The data:

--- Start ---

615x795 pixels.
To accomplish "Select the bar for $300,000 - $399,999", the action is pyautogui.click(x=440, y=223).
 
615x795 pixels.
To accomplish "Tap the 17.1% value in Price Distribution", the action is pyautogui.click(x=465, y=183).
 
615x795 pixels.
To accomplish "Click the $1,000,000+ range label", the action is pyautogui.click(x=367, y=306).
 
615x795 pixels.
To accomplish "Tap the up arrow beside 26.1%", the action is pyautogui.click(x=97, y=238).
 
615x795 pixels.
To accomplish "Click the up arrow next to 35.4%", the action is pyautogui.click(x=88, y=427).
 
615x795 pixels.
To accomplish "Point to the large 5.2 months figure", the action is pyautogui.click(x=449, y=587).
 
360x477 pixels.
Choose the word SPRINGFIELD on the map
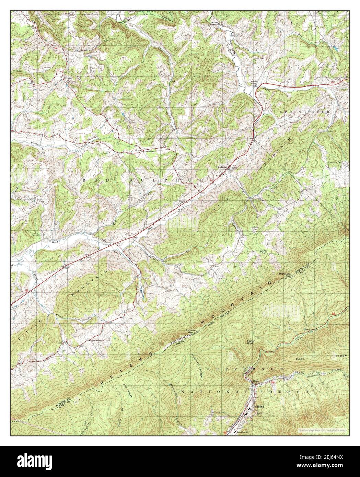pos(305,112)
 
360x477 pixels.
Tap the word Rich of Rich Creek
pos(56,242)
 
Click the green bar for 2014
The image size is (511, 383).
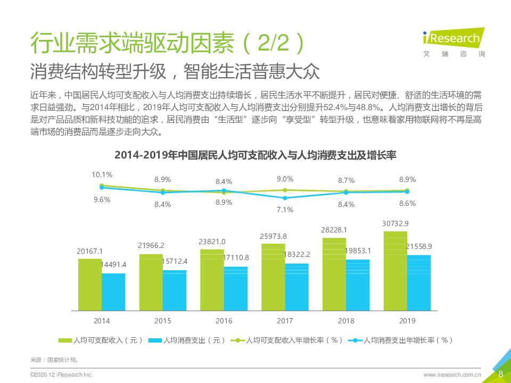tap(90, 285)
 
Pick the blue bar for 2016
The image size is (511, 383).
tap(236, 288)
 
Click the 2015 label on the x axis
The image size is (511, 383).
tap(163, 321)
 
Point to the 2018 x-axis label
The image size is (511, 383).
tap(346, 321)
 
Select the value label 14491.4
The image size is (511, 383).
tap(113, 264)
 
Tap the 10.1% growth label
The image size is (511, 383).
tap(102, 174)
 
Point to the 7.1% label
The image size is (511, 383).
tap(285, 210)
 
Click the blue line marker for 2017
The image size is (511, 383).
tap(285, 198)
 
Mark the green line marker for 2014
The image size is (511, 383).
tap(102, 185)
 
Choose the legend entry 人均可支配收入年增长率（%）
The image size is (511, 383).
tap(287, 340)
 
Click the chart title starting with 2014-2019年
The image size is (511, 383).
tap(256, 156)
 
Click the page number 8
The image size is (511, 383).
tap(500, 374)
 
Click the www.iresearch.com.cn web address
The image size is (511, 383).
tap(452, 375)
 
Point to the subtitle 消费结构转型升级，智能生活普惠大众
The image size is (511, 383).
tap(182, 71)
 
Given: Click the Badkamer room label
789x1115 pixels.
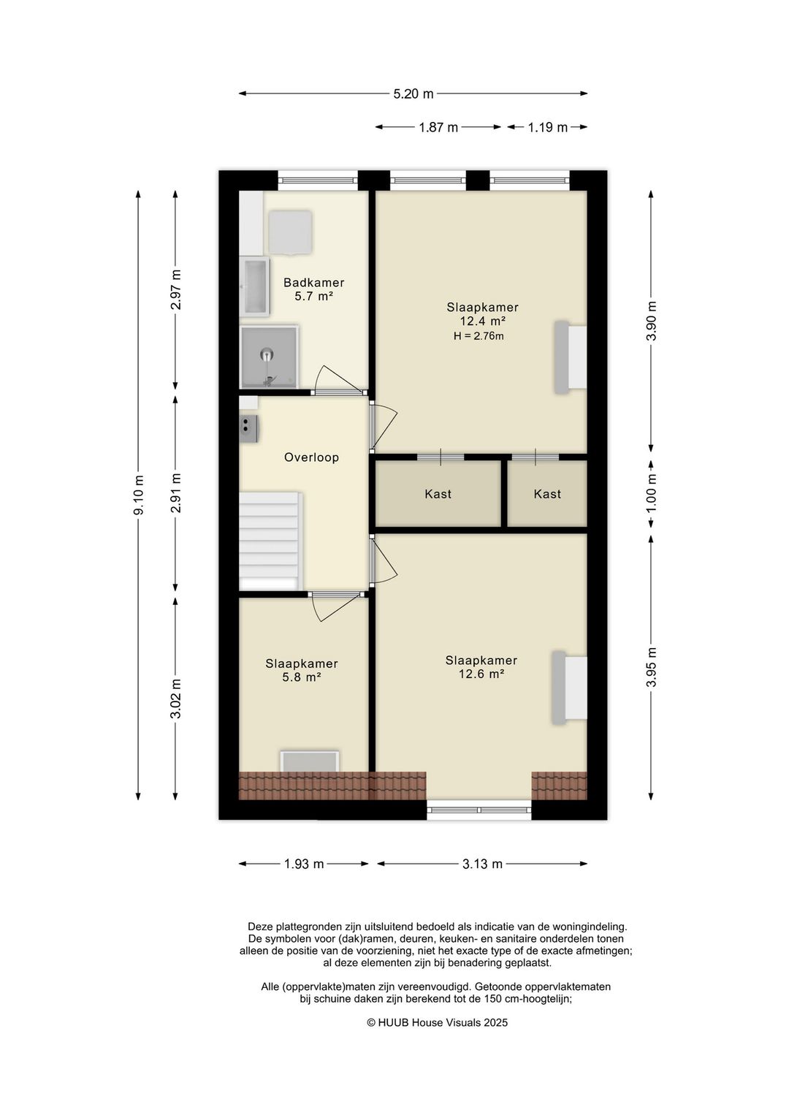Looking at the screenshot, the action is [313, 283].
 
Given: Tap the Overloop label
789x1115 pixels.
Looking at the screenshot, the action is [312, 457].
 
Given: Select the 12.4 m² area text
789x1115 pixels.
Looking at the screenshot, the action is [482, 321].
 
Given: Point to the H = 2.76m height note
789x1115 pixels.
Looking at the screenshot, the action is [479, 337].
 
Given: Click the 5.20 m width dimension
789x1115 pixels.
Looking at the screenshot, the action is [413, 94].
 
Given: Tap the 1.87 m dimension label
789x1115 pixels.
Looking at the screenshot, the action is [438, 127].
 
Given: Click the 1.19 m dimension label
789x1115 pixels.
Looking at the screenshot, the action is [548, 127].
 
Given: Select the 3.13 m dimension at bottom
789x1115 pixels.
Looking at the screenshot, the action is [482, 864].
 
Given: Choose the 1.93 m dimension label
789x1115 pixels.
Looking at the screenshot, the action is [304, 864].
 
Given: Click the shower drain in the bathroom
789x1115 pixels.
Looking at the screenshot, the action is [267, 355].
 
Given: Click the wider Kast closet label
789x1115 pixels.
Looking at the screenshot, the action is [438, 494].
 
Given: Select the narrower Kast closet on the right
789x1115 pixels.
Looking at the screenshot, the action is [547, 494].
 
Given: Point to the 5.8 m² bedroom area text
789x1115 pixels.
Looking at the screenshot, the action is [301, 677].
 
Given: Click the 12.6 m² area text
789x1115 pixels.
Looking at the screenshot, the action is [481, 674].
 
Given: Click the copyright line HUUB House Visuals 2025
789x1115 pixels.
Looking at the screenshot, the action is [438, 1023].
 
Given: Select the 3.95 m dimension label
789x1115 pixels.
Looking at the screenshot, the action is [651, 668].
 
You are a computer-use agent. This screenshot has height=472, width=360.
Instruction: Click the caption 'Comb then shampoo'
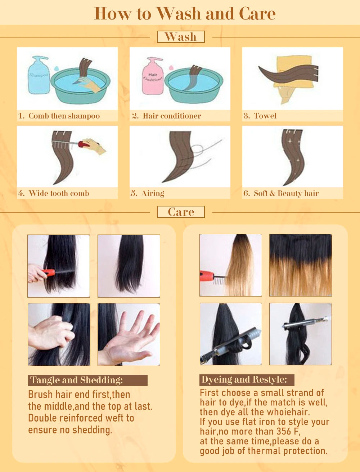point(64,116)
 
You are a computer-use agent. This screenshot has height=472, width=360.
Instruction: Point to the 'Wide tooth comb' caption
point(59,193)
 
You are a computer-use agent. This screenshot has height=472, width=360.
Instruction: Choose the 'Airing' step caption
point(153,193)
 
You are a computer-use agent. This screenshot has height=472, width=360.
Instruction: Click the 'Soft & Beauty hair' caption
point(286,193)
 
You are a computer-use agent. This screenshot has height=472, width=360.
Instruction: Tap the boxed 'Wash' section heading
point(181,37)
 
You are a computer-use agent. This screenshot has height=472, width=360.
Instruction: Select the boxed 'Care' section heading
point(181,212)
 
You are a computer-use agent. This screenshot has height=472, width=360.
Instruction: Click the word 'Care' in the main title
point(257,14)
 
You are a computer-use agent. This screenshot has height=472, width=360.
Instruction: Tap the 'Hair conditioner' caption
point(172,116)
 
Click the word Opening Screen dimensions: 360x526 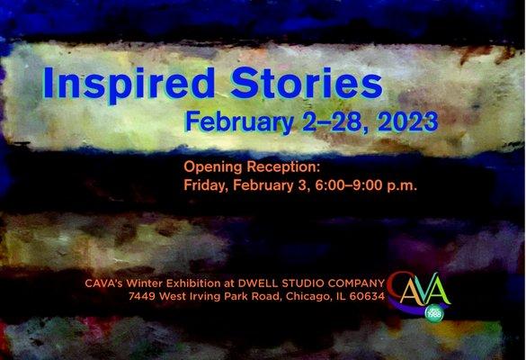(212, 168)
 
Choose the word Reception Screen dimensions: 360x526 (281, 168)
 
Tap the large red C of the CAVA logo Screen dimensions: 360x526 (396, 289)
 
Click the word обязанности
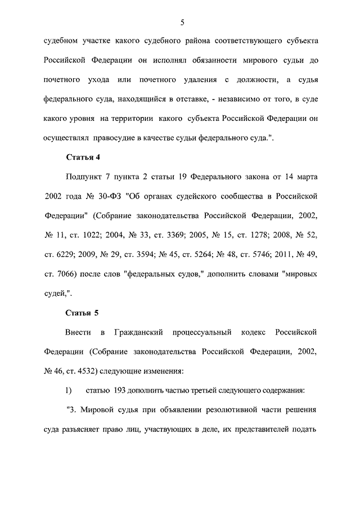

--- End ---

What to produce:
Starting at the line that contains "Point to the subtitle 消费结构转型升级，智能生活普惠大众" and ending at the line that contains "tap(182, 71)", write those lines out again, requests included, and move every coordinate in the answers by -78.

Task solution:
Point to the subtitle 消费结构转型升级，智能生活普惠大众
The image size is (511, 383).
tap(104, -7)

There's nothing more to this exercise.